Do you think every now and then, where did it all start. I’m not talking about evolution or the “Big Bang Theory”, what I am reflecting on is the history of a particular region and how it all began especially if this is a locality that tweaks the imagination.
I’ve travelled to the Redcliffe area previously and posted some amazing day trips, where we discovered Gun Boat Shipwrecks and a rocked a few hours away at “Bee Gees Way.” What I didn’t know was that Redcliffe was the site of the first European settlement in Queensland, Australia. My intriguing journey of discovery is about to unfold. (You’ll also find a link “Shipwrecked But Stayin’ Alive In Redcliffe” at the end of the post).

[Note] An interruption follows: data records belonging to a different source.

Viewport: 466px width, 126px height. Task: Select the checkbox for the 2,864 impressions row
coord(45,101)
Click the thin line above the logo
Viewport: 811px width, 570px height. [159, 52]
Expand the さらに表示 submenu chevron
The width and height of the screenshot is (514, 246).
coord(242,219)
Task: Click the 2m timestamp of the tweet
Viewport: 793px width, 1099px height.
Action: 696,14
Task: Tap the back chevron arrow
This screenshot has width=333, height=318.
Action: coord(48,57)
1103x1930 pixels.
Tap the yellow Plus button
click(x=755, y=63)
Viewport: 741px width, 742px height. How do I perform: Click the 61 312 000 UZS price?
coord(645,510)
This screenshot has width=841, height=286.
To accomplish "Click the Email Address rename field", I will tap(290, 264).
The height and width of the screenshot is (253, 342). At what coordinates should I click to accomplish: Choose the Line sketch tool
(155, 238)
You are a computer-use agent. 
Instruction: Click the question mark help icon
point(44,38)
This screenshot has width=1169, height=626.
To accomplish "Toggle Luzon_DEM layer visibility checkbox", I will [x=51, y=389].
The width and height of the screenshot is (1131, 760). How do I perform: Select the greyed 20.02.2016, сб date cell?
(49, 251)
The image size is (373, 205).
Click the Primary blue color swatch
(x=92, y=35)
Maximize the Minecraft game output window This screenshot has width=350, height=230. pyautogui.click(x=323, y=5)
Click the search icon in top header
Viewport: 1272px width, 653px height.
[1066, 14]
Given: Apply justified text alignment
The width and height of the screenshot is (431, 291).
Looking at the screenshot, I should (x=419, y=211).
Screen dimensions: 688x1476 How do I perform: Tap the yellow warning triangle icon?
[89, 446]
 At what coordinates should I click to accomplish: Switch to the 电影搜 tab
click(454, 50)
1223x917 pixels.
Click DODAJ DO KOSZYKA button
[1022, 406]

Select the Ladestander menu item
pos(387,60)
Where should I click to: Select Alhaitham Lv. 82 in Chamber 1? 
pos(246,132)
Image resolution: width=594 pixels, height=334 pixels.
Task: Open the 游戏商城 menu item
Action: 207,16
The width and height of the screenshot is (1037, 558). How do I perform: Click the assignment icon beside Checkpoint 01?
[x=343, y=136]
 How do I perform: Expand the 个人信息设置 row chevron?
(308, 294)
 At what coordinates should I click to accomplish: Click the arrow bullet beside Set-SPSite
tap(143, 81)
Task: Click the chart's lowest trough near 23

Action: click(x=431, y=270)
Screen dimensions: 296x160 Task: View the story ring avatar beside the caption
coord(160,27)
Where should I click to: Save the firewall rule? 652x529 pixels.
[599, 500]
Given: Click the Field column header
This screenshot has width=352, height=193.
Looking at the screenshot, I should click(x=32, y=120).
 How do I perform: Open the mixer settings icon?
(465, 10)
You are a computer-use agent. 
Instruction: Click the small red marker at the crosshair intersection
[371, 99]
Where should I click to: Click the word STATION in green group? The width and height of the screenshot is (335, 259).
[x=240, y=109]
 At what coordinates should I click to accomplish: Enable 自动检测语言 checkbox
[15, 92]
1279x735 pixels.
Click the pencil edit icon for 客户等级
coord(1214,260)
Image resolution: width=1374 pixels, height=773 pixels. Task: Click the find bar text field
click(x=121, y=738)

The Redcliffe Peninsular or simply Redcliffe as it became known, was the site of the first European settlement in Queensland. Before the arrival of the European’s, the area was occupied by the indigenous Ningy Ningy people with the first European visitors arriving on the 17th of July 1799 aboard the British colonial sloop Norfolk commanded by Matthew Flinders. He spent 15 days exploring Moreton Bay before landing and naming Red Cliff Point on the 17th of July. The name came about after observing the red hills in the area but over time eventually simply became known as Redcliffe.
The Governor of New South Wales, Thomas Brisbane, in 1823 instructed John Oxley to further explore the Moreton Bay region for a new suitable penal settlement. Oxley recommended Red Cliff Point for the new colony. This was a relatively short lived proposition and it soon became apparent that due to a lack of a reliable water supply, ill health, attacks by Aboriginal people, large mosquito numbers and a shortage of safe anchorages the settlement needed to shift.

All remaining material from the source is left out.